##### GIVEN DATA

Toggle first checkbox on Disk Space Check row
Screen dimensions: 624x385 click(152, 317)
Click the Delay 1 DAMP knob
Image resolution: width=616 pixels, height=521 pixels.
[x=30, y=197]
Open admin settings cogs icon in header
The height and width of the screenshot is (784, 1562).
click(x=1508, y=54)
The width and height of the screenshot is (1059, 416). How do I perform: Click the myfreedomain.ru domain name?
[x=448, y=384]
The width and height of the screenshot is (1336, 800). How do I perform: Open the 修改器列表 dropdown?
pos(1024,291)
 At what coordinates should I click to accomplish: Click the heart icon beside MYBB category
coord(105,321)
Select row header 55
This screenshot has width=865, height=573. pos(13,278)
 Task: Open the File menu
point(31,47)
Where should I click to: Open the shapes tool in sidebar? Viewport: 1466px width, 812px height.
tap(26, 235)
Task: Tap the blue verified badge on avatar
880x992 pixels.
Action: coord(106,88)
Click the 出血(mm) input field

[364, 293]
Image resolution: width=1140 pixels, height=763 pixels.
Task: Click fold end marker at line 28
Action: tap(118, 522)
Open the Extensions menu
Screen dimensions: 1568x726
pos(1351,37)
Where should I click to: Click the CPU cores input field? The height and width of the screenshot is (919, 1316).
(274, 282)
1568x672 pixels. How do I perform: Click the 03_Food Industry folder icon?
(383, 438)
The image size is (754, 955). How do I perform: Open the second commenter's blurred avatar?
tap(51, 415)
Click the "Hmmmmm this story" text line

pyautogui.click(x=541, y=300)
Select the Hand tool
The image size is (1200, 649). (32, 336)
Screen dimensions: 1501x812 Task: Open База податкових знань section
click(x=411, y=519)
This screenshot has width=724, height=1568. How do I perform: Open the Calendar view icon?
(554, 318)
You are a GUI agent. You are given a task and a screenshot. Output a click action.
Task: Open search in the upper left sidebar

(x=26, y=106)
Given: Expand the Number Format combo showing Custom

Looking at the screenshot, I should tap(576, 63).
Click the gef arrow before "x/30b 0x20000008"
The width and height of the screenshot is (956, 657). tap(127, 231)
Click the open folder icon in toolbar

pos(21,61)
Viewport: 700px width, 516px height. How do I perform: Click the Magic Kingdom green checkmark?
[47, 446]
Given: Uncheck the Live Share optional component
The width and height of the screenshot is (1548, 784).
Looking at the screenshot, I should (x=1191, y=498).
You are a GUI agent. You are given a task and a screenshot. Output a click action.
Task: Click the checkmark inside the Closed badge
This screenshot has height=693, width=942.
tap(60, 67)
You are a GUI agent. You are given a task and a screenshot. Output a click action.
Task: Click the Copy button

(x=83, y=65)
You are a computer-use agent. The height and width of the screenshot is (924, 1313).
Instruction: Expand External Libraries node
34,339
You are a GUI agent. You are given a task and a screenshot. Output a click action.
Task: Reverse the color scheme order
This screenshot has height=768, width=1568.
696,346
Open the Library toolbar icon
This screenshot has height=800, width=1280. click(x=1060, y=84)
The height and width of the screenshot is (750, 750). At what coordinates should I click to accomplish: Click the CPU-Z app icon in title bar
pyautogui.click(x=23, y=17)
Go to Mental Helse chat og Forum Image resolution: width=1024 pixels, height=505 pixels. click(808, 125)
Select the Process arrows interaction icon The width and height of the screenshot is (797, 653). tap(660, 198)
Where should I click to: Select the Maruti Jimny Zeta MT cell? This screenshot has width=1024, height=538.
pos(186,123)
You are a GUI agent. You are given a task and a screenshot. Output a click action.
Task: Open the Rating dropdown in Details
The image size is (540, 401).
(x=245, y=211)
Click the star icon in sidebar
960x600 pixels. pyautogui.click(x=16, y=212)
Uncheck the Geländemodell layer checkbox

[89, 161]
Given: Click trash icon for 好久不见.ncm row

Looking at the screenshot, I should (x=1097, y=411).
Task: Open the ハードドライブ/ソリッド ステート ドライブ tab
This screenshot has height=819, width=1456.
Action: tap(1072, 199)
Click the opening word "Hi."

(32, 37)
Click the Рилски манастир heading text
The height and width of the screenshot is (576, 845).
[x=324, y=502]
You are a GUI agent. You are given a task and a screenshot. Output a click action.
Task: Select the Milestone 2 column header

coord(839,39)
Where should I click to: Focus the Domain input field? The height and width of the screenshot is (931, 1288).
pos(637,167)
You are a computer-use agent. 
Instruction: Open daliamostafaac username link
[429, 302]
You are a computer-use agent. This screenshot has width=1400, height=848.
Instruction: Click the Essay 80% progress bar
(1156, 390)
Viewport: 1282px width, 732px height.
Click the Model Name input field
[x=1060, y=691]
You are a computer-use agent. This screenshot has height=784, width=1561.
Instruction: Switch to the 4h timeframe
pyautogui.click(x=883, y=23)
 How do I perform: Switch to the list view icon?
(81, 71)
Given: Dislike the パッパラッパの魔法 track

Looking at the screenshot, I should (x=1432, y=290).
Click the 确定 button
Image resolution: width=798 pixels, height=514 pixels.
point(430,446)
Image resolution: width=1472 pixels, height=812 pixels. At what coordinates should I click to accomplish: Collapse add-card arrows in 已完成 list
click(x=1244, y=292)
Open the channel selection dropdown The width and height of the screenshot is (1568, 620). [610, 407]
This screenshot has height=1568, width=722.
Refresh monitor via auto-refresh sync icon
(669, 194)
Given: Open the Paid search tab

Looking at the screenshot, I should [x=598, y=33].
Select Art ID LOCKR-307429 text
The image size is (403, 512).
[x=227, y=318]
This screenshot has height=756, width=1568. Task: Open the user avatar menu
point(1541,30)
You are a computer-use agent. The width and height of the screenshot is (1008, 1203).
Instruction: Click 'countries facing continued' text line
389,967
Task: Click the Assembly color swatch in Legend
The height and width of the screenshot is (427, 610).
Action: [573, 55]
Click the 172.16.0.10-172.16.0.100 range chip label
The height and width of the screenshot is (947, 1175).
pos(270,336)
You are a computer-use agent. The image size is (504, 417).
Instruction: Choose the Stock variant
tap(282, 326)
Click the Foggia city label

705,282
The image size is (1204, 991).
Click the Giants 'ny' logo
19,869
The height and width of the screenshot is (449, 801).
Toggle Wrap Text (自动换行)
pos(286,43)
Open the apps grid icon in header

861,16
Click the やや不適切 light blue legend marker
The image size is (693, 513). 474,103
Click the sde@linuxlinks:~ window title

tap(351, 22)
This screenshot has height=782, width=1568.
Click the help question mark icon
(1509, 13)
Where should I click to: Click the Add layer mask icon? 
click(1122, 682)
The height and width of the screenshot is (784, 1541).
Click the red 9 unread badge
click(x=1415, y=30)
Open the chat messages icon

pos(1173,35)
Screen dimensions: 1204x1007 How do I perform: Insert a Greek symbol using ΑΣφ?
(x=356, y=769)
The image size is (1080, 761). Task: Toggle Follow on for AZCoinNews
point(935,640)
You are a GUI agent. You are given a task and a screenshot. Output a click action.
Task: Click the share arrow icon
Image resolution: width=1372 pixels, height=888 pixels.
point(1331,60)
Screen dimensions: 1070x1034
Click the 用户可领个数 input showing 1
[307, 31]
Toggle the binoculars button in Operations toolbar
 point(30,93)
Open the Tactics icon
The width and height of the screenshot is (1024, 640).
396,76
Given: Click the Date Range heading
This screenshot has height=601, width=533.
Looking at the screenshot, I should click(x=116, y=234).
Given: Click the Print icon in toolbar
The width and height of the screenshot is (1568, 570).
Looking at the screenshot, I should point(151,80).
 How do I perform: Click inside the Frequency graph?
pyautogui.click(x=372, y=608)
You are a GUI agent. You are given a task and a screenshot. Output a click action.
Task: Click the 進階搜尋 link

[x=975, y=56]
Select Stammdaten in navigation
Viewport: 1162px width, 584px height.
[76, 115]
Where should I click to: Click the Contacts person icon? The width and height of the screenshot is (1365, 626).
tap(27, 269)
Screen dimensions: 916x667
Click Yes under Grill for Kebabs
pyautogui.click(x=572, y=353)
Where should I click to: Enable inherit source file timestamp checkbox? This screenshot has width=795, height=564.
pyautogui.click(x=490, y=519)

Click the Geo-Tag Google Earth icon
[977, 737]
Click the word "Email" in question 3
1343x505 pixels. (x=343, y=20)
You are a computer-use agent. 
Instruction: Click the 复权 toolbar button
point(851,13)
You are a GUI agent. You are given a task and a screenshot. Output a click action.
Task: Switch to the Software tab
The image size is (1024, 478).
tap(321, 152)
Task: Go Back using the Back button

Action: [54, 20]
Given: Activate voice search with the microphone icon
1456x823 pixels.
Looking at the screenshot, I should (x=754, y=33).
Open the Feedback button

##########

— EXERCISE BRIEF —
Copy the records word for word from the first line through the line that contains "tap(26, 235)", including that line.

— SOLUTION BELOW —
Toggle first checkbox on Disk Space Check row
Screen dimensions: 624x385 click(152, 317)
Click the Delay 1 DAMP knob
Image resolution: width=616 pixels, height=521 pixels.
[x=30, y=197]
Open admin settings cogs icon in header
The height and width of the screenshot is (784, 1562).
click(x=1508, y=54)
The width and height of the screenshot is (1059, 416). How do I perform: Click the myfreedomain.ru domain name?
[x=448, y=384]
The width and height of the screenshot is (1336, 800). How do I perform: Open the 修改器列表 dropdown?
pos(1024,291)
 At what coordinates should I click to accomplish: Click the heart icon beside MYBB category
coord(105,321)
Select row header 55
This screenshot has width=865, height=573. pos(13,278)
 Task: Open the File menu
point(31,47)
Where should I click to: Open the shapes tool in sidebar? Viewport: 1466px width, 812px height.
tap(26, 235)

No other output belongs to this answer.